▶ _EXERCISE OBJECTIVE_: Reproduce the listing starting at the line containing "You are a computer-use" and ending at the line containing "[x=402, y=1046]", requests included, and output only those lines. Multiply every coordinate in the answers by 1.25 and round each result to a whole number, rounding halves up.
=== SOURCE DATA ===
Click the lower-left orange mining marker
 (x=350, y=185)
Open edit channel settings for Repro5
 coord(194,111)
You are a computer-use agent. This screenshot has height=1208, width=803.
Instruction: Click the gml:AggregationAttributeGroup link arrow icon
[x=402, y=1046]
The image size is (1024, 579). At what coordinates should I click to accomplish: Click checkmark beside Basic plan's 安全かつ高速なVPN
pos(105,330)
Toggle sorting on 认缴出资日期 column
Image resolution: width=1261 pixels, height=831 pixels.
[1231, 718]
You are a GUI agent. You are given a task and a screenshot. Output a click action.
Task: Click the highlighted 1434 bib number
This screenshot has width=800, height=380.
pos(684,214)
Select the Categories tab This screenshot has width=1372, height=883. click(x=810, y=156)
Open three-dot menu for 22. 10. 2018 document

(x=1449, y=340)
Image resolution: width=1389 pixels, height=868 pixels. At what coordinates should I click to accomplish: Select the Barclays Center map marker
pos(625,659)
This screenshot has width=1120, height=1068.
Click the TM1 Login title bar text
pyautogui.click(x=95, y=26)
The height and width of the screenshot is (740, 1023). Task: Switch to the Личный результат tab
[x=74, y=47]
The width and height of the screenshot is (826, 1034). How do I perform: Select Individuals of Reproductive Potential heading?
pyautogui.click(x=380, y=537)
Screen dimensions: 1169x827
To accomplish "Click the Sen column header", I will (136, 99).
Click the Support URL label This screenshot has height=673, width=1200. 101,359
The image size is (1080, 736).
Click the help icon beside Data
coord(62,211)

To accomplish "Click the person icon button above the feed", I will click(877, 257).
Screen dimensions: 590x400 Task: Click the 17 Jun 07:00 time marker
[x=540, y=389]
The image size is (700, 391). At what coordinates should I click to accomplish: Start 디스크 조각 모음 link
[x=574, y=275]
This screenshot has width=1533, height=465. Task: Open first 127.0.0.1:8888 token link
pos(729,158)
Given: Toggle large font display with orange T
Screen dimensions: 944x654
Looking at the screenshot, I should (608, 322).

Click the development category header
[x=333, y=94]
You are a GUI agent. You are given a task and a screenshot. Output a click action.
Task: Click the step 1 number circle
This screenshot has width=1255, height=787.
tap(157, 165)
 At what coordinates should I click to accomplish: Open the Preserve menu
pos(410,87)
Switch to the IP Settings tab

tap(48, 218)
===
▶ _ANSWER TO THE PROBLEM_:
You are a computer-use agent. This screenshot has height=1208, width=803.
Instruction: Click the gml:AggregationAttributeGroup link arrow icon
[x=503, y=1308]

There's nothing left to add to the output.